▸ Document:
Lorsqu’on choisit d’être enseignant, la formation lorsqu’il y en a, ne propose aucun temps pour réfléchir au pourquoi de son choix.
Très vite, en sortant de formation on se retrouve dans une situation surréaliste : devant soi une petite trentaine d’enfants tous différents, avec des histoires singulières, des parcours originaux. Les points communs ? Le même âge, le même quartier ou village et avec comme seuls bagages le programme, les référentiels et didactiques dans les différentes disciplines et peut-être un peu de connaissances sur le développement de l’enfant et quelques lectures sur l’éducation. On applique ce qu’on nous demande : préparation de séances pédagogiques avec tous les objectifs, les évaluations…
Très vite aussi, on s’aperçoit que tout ce qu’on a préparé, organisé ne fonctionnent bien que pour quelques-uns. Les autres suivent, mais irrégulièrement, difficilement et pour certains, c’est l’inaccessible et l’abandon.

▸ Données sources:
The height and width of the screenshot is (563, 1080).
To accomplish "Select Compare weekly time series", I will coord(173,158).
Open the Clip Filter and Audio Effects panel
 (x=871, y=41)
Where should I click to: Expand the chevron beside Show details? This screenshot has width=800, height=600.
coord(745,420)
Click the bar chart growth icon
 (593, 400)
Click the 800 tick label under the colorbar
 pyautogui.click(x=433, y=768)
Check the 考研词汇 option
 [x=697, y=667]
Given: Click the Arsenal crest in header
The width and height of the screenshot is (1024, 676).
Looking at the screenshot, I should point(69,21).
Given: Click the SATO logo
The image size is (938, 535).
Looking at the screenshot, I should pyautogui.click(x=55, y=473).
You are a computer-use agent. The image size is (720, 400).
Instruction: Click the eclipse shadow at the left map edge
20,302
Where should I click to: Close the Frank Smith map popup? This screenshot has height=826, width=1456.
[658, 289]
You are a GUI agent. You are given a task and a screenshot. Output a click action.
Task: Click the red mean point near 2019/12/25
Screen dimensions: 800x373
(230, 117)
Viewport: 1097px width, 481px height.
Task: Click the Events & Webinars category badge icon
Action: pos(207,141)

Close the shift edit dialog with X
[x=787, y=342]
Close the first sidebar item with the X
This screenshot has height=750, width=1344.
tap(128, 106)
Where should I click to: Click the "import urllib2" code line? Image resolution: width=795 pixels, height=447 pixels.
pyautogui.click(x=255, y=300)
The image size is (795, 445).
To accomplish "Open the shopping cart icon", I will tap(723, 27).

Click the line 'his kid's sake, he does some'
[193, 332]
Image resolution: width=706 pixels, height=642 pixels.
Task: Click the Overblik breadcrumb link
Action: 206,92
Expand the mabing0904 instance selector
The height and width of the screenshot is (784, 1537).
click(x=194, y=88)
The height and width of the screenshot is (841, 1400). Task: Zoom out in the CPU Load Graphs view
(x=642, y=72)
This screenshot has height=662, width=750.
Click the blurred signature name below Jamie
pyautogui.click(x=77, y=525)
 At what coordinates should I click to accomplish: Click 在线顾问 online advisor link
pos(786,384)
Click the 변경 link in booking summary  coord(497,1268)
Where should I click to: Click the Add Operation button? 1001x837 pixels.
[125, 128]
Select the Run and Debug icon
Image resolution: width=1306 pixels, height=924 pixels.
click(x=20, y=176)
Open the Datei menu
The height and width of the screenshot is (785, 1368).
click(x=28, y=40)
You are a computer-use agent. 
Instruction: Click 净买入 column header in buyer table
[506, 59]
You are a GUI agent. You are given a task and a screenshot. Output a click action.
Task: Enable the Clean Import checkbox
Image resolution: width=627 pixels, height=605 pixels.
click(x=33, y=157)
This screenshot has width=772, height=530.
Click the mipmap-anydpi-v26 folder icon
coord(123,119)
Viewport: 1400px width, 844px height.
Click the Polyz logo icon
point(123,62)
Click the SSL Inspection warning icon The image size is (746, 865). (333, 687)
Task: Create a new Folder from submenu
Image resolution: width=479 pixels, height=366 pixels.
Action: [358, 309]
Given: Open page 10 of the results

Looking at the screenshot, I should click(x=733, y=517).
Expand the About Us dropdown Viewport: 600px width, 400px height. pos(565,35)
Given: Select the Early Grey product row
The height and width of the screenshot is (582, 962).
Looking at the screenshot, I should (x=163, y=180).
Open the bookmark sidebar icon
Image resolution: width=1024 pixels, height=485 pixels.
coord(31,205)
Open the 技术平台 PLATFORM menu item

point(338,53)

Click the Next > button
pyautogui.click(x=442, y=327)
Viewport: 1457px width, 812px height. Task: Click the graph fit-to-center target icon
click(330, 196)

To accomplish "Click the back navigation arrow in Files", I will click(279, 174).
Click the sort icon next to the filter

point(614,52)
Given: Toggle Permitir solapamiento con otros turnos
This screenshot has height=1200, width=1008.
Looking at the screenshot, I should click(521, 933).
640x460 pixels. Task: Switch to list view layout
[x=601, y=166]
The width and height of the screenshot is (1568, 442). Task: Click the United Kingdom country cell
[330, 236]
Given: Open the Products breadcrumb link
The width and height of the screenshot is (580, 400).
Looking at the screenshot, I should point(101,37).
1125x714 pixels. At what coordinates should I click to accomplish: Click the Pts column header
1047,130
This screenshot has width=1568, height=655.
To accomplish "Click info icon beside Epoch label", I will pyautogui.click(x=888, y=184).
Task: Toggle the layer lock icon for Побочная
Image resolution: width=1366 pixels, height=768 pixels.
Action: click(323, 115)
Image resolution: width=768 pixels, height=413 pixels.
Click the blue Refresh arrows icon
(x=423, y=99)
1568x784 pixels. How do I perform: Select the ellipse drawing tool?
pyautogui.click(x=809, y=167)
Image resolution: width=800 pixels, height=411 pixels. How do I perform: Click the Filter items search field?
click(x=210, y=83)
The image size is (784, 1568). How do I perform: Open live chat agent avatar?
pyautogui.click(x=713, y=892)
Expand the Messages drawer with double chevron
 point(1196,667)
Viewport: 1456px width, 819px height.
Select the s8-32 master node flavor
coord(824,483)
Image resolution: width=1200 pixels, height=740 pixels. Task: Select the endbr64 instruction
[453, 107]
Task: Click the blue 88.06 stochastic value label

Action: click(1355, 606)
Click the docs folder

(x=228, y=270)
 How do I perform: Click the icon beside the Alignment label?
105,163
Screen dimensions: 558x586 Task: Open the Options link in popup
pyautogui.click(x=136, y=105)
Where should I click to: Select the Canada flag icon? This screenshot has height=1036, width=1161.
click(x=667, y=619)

▸ À faire:
[1] Dans le texte sur le choix d'enseigner, recopiez le passage allant de "Très vite, en" jusqu'à "l’inaccessible et l’abandon.", en substituant "secteur" à "quartier".
[2] Indiquez combien de lignes des enregistrements contiennent le mot "Where", en respectant la casse. Donnez uniquement le nombre.

▸ Liste des réponses:
[1]
Très vite, en sortant de formation on se retrouve dans une situation surréaliste : devant soi une petite trentaine d’enfants tous différents, avec des histoires singulières, des parcours originaux. Les points communs ? Le même âge, le même secteur ou village et avec comme seuls bagages le programme, les référentiels et didactiques dans les différentes disciplines et peut-être un peu de connaissances sur le développement de l’enfant et quelques lectures sur l’éducation. On applique ce qu’on nous demande : préparation de séances pédagogiques avec tous les objectifs, les évaluations…
Très vite aussi, on s’aperçoit que tout ce qu’on a préparé, organisé ne fonctionnent bien que pour quelques-uns. Les autres suivent, mais irrégulièrement, difficilement et pour certains, c’est l’inaccessible et l’abandon.

[2] 5